Presentation disclaimers do work after all

On 8 December, the Court of Appeal overturned the Commercial Court’s decision in relation to s.2(1) of the Misrepresentation Act 1967 (negligent misrepresentation), and standard disclaimers in written publications issued by a bank. In Taberna Europe CDO II plc v Selskabet AF 1.September 2008(formerly Roskilde Bank A/S) [2016] EWCA Civ 1262, Taberna Europe CDO II plc entered into a secondary market purchase of subordinated notes from Deutsche Bank (which in turn had acquired them from Merrill Lynch, the original holder). The notes were originally issued two years earlier by Roskilde Bank, then the largest retail bank in Denmark and the first to collapse in the financial crisis. When deciding to buy the notes, Taberna claimed that it relied on representations made by Roskilde in an “investor presentation” on Roskilde’s website. The presentation included a disclaimer stating that Roskilde could not guarantee its accuracy, that no warranty or representation was made, and that no reliance should be placed on it.

Taberna made many claims, several of which were dismissed by the Commercial Court. However, going against previous judgements, the Commercial Court held that, although the presentation on which the disclaimer appeared was intended only to be read by the original investors, who had attended a roadshow on the notes, Roskilde had made it generally available to those who bought on the secondary market by putting it on its website and there was evidence that another bank, with Roskilde’s “encouragement” had directed Taberna to it. As a consequence of the Commercial Court’s decision, representations made in publications issued by financial institutions which are designed for the primary market on and before an issue of subordinated debt could have been actionable by secondary market purchasers long after the publications were first issued. The disclaimer offered no protection.
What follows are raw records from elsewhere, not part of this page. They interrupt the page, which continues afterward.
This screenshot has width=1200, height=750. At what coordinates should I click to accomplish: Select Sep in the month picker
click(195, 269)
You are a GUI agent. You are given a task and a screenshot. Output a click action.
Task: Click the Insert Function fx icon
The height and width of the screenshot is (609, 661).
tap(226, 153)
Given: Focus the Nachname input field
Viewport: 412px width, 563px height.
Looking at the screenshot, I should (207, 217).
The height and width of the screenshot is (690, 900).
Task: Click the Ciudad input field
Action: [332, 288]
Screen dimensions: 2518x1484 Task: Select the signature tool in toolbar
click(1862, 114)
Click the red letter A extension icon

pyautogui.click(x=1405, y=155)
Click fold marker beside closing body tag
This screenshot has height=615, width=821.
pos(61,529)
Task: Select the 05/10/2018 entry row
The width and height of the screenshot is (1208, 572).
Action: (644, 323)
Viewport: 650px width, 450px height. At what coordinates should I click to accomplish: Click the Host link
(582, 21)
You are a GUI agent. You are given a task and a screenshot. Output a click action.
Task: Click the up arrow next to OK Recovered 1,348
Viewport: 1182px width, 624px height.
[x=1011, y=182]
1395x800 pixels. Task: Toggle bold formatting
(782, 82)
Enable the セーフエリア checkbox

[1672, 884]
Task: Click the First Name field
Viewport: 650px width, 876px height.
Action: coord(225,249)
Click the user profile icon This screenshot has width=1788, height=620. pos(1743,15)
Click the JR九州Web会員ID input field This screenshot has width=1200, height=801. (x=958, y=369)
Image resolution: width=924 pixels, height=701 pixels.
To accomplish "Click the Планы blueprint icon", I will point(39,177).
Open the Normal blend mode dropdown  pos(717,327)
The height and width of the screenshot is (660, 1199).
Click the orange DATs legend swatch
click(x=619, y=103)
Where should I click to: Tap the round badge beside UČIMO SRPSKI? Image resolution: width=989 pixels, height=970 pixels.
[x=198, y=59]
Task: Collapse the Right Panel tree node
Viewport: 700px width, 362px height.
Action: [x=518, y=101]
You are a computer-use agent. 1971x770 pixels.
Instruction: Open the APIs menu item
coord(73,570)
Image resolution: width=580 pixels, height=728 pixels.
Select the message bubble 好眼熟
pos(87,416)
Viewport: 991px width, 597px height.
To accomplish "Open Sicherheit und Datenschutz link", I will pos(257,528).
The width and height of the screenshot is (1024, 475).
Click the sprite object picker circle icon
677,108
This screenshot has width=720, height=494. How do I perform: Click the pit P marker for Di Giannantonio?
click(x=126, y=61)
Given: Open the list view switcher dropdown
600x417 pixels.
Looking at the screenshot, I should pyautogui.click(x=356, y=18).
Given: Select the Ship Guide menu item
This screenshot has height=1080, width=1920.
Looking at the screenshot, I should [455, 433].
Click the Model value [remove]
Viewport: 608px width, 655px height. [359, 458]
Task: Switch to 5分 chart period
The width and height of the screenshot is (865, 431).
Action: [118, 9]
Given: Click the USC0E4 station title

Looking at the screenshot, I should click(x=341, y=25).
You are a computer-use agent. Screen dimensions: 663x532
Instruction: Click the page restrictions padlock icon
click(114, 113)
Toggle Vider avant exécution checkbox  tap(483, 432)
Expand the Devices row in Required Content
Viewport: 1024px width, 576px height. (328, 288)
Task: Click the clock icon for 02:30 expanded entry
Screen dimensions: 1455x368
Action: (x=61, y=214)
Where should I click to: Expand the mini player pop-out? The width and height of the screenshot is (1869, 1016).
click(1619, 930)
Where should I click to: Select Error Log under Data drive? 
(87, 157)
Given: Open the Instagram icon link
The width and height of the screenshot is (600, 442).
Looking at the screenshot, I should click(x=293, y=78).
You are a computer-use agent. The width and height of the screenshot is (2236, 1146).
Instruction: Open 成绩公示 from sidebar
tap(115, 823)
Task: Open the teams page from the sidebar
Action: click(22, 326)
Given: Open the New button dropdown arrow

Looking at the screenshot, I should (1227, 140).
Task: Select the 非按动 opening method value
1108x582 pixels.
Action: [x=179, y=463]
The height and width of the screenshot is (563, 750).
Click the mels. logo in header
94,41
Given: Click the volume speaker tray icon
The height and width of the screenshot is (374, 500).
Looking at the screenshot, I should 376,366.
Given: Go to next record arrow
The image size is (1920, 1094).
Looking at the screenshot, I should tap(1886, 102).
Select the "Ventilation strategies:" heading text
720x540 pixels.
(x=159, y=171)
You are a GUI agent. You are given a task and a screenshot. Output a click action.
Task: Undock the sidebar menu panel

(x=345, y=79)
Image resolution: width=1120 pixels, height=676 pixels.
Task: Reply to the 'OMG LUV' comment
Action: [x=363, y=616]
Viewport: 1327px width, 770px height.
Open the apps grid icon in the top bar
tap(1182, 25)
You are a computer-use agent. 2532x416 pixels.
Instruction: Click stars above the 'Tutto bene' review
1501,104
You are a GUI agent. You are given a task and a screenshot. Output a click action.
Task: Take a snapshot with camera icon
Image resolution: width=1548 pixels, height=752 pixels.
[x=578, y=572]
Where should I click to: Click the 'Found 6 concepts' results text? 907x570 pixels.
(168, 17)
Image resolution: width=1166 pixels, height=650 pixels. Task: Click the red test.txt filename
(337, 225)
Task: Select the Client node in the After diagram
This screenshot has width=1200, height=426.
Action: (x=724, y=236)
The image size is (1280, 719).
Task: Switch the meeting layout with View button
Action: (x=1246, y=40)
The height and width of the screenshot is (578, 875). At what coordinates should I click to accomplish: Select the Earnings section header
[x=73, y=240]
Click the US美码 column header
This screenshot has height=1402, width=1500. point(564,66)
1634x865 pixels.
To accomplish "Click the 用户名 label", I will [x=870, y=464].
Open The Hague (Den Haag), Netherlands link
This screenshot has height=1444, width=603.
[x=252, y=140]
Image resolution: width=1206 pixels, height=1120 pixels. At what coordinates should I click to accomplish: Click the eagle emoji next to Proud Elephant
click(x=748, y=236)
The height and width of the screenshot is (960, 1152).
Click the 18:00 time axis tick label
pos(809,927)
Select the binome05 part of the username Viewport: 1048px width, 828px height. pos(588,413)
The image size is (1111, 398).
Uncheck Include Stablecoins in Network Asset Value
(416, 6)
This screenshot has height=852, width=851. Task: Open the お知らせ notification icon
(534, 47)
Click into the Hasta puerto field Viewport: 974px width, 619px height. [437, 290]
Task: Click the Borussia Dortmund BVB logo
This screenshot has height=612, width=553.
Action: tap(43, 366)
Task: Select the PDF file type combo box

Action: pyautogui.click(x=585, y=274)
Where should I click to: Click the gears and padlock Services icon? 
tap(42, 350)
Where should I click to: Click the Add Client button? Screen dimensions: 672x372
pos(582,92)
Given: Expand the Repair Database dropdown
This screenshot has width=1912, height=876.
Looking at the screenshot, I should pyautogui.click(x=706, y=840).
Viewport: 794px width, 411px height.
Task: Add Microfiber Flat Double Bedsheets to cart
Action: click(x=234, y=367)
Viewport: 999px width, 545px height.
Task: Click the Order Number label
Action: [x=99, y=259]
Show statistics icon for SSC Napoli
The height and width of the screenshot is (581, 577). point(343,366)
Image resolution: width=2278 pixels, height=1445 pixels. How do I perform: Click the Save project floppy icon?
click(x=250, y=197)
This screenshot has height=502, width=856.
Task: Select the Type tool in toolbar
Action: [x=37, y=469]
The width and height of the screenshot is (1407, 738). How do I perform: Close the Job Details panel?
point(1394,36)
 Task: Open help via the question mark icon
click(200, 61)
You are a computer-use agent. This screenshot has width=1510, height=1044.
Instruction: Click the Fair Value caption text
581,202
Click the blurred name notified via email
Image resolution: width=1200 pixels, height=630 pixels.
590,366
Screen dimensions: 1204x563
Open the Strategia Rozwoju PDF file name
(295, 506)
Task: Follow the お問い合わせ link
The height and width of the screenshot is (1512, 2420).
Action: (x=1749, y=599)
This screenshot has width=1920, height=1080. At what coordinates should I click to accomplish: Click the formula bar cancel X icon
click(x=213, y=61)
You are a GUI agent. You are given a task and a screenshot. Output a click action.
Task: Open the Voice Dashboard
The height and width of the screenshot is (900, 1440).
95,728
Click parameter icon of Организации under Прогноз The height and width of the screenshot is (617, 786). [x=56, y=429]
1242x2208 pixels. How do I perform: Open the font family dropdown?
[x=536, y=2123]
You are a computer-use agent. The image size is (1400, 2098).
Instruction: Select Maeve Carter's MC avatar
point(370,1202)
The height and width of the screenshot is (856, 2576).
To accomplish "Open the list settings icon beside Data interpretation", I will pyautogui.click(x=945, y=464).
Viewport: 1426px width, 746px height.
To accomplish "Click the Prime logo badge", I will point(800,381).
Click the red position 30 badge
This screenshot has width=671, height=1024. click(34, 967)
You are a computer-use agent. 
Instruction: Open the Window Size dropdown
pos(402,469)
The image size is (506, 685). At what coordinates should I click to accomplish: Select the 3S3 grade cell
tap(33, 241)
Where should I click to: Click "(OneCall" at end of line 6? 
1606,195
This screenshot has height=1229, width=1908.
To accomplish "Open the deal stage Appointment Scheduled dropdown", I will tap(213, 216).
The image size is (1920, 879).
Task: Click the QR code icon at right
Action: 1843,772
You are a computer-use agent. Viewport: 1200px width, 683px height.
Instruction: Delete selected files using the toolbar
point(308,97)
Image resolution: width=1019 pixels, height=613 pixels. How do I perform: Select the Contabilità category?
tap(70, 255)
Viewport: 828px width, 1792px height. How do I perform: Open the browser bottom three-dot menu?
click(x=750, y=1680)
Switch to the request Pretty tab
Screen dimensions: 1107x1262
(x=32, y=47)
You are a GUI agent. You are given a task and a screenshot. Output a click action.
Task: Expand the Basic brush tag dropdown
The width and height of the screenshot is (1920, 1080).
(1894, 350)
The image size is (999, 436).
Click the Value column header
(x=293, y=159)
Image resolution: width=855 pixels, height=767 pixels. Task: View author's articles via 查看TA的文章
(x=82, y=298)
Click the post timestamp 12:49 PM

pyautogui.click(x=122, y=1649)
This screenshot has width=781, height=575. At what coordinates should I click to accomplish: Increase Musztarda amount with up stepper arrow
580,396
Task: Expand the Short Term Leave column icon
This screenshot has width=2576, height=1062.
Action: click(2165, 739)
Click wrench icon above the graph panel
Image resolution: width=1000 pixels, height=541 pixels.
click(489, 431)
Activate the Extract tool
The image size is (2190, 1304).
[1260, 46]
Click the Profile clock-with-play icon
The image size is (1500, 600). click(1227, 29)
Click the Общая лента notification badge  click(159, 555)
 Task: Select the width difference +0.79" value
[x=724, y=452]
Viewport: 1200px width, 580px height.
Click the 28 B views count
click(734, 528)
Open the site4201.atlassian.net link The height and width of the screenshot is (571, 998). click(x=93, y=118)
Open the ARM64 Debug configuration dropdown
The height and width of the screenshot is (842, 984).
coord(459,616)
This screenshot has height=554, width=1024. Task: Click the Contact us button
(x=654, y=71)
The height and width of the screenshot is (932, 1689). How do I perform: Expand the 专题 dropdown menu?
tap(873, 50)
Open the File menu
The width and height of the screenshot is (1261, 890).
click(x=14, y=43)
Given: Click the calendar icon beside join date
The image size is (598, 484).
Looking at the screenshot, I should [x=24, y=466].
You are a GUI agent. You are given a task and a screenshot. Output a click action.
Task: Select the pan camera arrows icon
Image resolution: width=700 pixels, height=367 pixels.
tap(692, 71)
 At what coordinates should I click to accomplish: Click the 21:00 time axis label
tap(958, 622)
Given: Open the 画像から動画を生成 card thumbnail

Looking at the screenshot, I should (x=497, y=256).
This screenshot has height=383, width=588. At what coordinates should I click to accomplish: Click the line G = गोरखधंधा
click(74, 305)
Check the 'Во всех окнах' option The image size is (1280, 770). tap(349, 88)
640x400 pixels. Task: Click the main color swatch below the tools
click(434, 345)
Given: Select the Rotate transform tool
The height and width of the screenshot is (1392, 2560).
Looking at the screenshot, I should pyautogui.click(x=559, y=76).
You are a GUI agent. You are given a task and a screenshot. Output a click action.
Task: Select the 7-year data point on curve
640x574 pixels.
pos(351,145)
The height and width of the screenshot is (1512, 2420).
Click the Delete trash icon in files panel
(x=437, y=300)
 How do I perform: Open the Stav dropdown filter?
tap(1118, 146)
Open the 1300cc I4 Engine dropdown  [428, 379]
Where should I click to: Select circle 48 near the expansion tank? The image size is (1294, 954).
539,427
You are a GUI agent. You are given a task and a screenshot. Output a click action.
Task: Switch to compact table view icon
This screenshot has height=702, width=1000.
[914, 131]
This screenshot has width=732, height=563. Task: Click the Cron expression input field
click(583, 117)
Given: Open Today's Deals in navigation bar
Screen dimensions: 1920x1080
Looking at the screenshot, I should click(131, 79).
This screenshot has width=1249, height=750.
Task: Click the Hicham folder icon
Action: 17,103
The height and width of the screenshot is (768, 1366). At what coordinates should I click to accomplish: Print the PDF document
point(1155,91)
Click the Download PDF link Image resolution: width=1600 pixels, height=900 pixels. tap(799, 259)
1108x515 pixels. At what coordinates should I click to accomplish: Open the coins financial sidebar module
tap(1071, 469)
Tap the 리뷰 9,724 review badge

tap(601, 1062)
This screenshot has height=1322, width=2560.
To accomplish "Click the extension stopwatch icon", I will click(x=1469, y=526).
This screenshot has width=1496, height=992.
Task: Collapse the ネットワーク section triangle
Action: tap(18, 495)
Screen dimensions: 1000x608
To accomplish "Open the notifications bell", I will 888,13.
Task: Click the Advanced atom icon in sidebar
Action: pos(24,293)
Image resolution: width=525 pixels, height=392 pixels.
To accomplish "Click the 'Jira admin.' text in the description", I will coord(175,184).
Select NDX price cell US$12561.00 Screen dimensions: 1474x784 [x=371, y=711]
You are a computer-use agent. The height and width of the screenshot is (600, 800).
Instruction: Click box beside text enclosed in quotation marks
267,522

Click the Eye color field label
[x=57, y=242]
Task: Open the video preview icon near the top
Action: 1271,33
However, the Court of Appeal said that merely placing documents on a website could not itself be considered to create the degree of proximity necessary to give rise to a duty of care to anyone who reads it. It said there must be a connection between the maker of a statement and the recipient of a kind that enables the court to be satisfied the maker intended the recipient to rely on the relevant document in a particular way in order for a representation in that document to be actionable at the suit of the recipient. In this case, the judge held that Roskilde had deliberately made the presentation available to Taberna, and so the necessary connection existed.  Therefore, it was necessary to review the disclaimer to assess whether Taberna’s claim would succeed.  The Court of Appeal held that a disclaimer could in principle be effective even when “tucked away” at the back of a document, as professional investors should be well aware of the need to read a document in its entirety. Moreover, it held the bank could rely on a disclaimer which limited the nature and scope of the statements in the presentation to such an extent that a third party is not entitled to rely on them. This decision upholds the availability of the protection given by clear and unambiguous disclaimers in documents exchanged between commercial parties.